While a heterogeneous dataset and open/reproducible approaches certainly improve generalizability, we trained and tested models using only one dataset. Thus, the cross-validated performance in our study provides a biased estimate of the generalizability to independent datasets. This bias might even be modality-specific, in that non-brain features might generalize better than brain imaging features (Bhagwat et al., 2018). Training predictive models on data from multiple sites has been shown to improve generalization (Abraham et al., 2017; Orban et al., 2018; Liem et al., 2017). Hence, future studies should use models trained and tested on data from multiple sites, which requires further suitable longitudinal and publicly available datasets (Varoquaux, 2018). This also provides an opportunity to take preregistration even further. After conducting experiments in an initial dataset, a trained model could be preregistered and applied to an independent dataset that hasn’t yet been analyzed.
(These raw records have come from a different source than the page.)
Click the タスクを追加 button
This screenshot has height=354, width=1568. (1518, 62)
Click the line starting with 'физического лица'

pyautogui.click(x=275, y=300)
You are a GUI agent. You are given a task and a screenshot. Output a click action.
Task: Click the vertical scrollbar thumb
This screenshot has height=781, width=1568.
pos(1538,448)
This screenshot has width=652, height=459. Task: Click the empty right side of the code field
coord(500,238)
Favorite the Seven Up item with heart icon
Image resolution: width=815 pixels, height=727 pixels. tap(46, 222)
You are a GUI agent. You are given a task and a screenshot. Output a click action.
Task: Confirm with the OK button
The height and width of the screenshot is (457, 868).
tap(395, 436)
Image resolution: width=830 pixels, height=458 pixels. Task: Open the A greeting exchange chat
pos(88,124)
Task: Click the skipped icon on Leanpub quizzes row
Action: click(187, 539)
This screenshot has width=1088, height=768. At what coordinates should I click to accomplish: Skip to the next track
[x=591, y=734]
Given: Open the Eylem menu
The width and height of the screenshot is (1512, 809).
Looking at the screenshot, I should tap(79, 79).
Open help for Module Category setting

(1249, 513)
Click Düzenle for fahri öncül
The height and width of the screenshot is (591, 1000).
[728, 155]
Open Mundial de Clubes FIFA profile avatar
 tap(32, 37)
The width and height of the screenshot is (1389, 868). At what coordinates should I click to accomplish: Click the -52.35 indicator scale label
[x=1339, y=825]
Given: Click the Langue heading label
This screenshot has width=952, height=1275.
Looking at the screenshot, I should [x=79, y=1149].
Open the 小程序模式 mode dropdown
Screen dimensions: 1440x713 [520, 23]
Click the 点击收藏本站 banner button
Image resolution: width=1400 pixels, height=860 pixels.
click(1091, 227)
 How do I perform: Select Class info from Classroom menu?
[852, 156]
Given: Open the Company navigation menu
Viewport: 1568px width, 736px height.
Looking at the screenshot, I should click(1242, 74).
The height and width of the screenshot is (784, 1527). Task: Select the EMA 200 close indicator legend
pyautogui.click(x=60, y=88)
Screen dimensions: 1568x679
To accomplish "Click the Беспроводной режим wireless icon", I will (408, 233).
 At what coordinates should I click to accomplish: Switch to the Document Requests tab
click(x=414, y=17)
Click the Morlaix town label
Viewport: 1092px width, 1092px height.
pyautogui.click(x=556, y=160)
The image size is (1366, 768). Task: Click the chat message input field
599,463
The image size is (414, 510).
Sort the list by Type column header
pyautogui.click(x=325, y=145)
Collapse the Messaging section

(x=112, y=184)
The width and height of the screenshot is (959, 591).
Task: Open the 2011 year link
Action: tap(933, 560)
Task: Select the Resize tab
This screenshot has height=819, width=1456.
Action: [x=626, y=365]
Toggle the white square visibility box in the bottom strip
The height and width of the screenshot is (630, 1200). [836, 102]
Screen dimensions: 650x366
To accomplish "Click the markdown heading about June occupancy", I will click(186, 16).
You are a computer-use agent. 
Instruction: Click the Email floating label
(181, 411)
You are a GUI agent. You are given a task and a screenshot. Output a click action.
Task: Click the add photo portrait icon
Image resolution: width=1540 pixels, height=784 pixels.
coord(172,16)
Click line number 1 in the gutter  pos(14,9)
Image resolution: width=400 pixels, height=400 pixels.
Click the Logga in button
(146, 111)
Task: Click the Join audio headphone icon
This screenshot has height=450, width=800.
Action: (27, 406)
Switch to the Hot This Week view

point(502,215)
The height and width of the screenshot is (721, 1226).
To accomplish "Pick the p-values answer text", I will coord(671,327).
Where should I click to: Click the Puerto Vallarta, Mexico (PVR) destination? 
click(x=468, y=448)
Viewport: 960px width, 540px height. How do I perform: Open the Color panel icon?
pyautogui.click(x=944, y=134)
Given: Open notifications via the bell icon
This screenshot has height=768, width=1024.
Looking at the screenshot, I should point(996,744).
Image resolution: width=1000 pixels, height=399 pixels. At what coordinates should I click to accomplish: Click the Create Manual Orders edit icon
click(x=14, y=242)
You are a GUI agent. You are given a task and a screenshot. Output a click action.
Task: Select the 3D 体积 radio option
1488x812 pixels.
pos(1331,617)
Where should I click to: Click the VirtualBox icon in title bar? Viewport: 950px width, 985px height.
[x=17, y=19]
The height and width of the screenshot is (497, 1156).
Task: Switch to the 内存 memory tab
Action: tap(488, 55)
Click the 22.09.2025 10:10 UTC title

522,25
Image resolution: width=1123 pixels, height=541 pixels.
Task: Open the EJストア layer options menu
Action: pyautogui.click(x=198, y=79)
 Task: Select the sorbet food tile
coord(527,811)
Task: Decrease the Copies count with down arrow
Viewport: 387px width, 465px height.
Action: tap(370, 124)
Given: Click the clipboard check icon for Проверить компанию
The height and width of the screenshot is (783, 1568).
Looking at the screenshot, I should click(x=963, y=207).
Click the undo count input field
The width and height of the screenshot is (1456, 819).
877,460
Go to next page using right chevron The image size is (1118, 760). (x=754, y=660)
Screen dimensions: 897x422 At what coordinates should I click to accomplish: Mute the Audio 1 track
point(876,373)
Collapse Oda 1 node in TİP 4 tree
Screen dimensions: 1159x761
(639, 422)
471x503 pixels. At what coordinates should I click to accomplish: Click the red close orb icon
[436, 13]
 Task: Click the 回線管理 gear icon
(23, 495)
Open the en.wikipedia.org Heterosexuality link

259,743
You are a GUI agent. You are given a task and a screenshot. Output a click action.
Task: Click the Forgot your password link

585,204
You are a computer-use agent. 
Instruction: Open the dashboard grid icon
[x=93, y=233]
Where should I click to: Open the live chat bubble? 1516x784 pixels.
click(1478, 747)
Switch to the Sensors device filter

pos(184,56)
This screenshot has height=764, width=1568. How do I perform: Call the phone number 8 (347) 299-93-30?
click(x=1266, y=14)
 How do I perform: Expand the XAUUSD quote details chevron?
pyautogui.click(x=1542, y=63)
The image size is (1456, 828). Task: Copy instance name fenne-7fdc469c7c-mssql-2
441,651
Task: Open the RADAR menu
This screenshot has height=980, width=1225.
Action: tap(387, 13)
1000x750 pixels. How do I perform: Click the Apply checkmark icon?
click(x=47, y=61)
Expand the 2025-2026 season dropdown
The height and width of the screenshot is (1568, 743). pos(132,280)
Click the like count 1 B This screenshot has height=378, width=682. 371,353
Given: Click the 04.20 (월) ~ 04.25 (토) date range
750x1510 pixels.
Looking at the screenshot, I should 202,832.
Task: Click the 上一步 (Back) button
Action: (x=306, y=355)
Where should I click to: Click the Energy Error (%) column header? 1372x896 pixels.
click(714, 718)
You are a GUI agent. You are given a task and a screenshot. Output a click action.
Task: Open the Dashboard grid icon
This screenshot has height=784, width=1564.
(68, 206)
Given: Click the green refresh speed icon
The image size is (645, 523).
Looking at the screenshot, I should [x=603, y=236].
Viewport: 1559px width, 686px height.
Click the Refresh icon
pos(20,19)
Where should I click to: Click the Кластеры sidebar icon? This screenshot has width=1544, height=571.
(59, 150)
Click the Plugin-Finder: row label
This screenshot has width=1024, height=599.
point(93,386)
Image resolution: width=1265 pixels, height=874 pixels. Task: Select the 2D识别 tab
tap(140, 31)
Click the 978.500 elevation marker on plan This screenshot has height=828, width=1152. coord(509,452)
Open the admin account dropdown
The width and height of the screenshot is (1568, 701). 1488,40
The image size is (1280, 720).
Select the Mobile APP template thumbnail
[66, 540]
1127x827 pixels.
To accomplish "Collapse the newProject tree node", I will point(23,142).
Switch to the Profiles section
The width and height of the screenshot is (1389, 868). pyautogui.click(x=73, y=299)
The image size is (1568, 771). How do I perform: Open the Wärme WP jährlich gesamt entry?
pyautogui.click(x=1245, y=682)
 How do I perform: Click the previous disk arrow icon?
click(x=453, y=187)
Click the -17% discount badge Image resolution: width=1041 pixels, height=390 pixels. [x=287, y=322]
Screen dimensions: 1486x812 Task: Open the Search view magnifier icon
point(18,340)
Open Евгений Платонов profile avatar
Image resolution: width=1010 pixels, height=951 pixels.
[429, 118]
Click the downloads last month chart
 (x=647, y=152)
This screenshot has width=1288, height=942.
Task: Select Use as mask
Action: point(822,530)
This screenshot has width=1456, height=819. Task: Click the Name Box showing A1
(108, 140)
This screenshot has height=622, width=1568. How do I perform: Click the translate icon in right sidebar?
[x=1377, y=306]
Future research could investigate the impact of different preprocessing strategies on predictive performance. This encompasses everything from individual settings to the software used itself. For example, on the volumetry of subcortical structures, substantial differences are noted between different software (Mulder et al., 2014; Bartel et al., 2017).

5. Conclusions

In summary, we have shown that adding structural brain imaging data to nonbrain data (such as memory scores or everyday functioning) improves the prediction of future cognitive decline in healthy and pathological aging. Conversely, adding functional connectivity data, as used in the present approach, did not aid the prediction. Importantly, our work has potential for clinical utility by predicting future cognitive decline, rather than a current diagnosis. Future studies should include additional brain imaging modalities and independent datasets and should determine the potential of functional connectivity using alternative methodological approaches. Quantifying future decline continuously allows for more nuanced predictions on an individual level. In the future, these continuous measures may facilitate dimensional approaches to pathology (Cuthbert, 2014)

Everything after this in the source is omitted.